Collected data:
*** Begin section ***

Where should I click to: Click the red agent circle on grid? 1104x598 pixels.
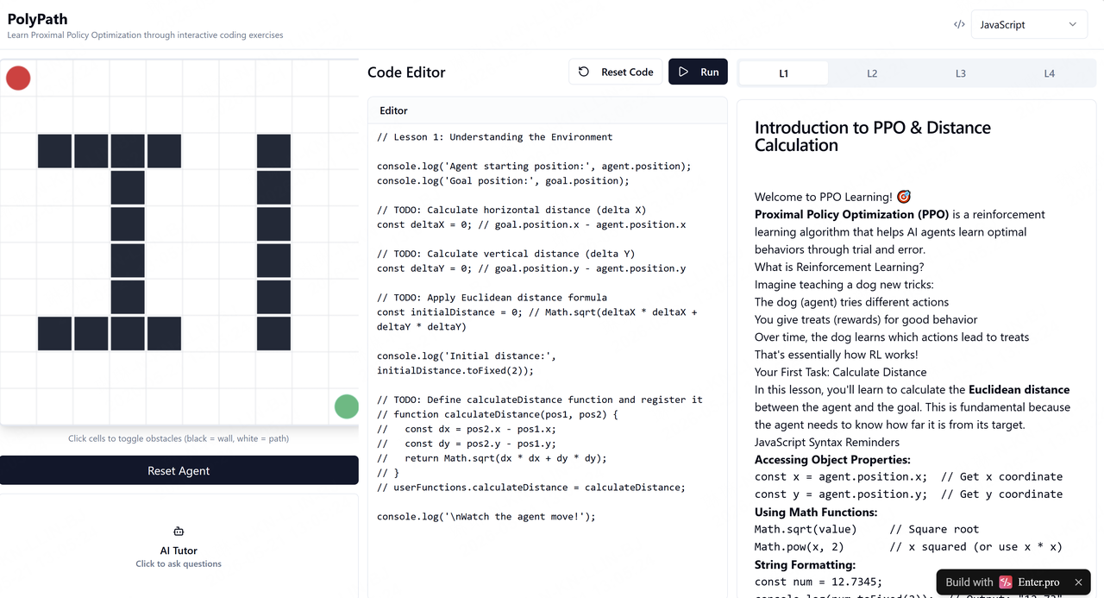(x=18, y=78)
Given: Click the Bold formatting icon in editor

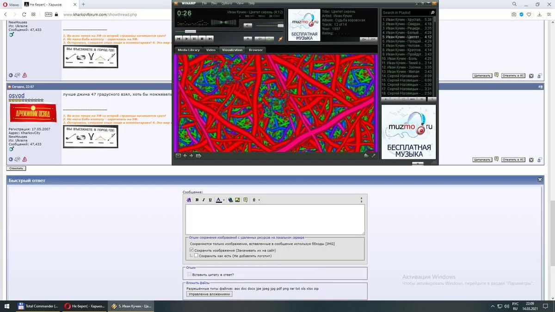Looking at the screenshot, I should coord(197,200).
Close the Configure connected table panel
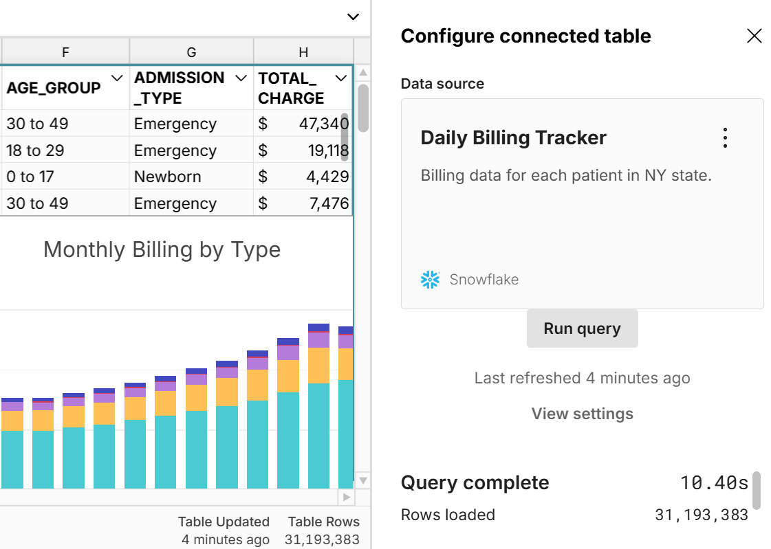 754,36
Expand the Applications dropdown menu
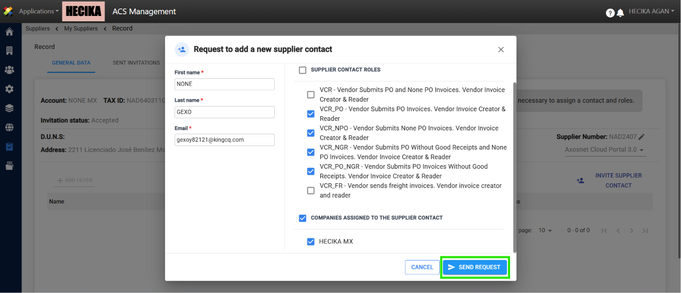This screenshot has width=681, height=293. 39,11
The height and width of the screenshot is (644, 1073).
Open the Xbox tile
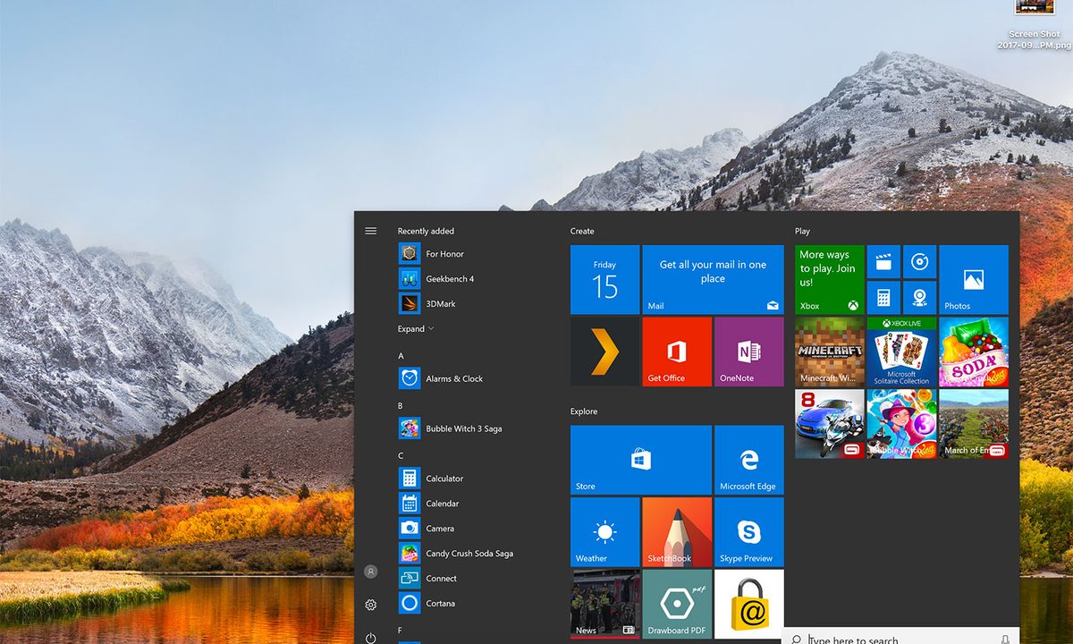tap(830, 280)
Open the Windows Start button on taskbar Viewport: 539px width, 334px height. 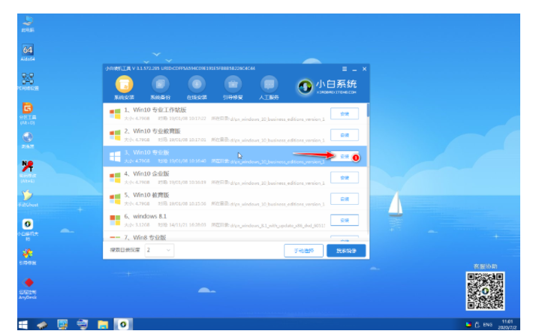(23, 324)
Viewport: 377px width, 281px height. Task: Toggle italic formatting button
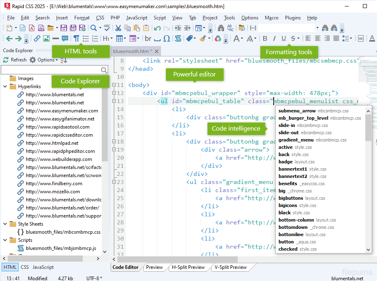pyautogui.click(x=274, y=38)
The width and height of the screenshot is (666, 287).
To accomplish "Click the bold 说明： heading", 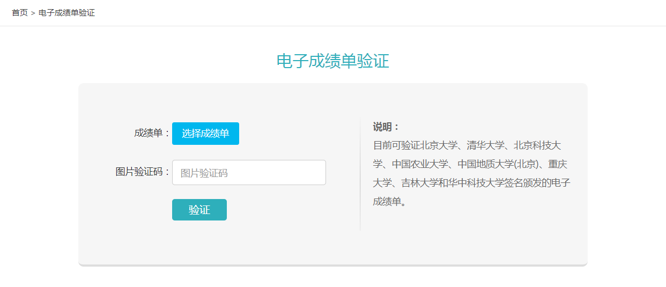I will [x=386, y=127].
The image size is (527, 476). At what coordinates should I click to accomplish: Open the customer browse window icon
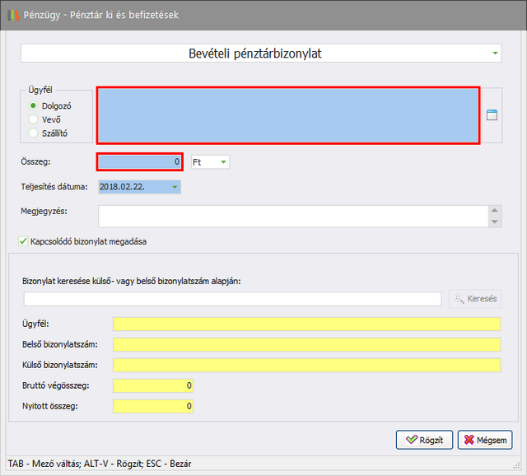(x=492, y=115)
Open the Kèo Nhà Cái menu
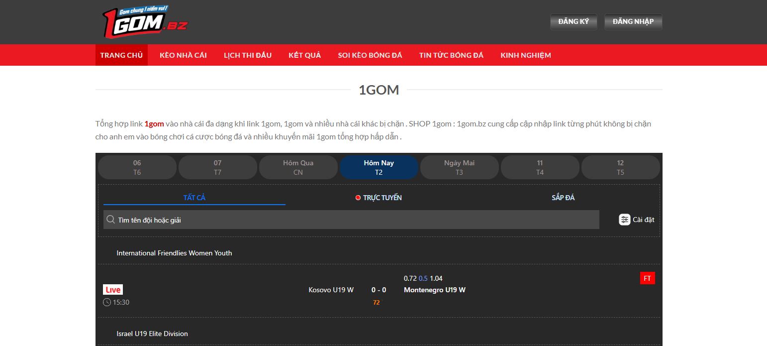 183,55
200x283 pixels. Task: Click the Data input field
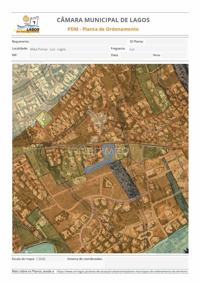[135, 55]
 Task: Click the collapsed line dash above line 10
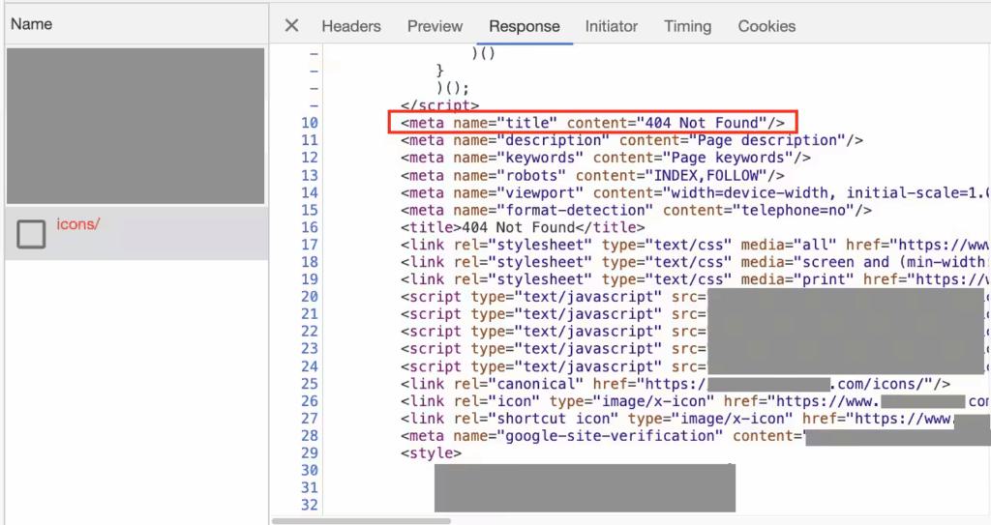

*** End section ***

**Task instructions**
What you set down should be exactly the lines from the line containing "Open the Kèo Nhà Cái menu" to the last line of the entries above, both included, with no pictures.

**Written answer**
Open the Kèo Nhà Cái menu
 183,55
200x283 pixels. Task: Click the Data input field
[135, 55]
 Task: Click the collapsed line dash above line 10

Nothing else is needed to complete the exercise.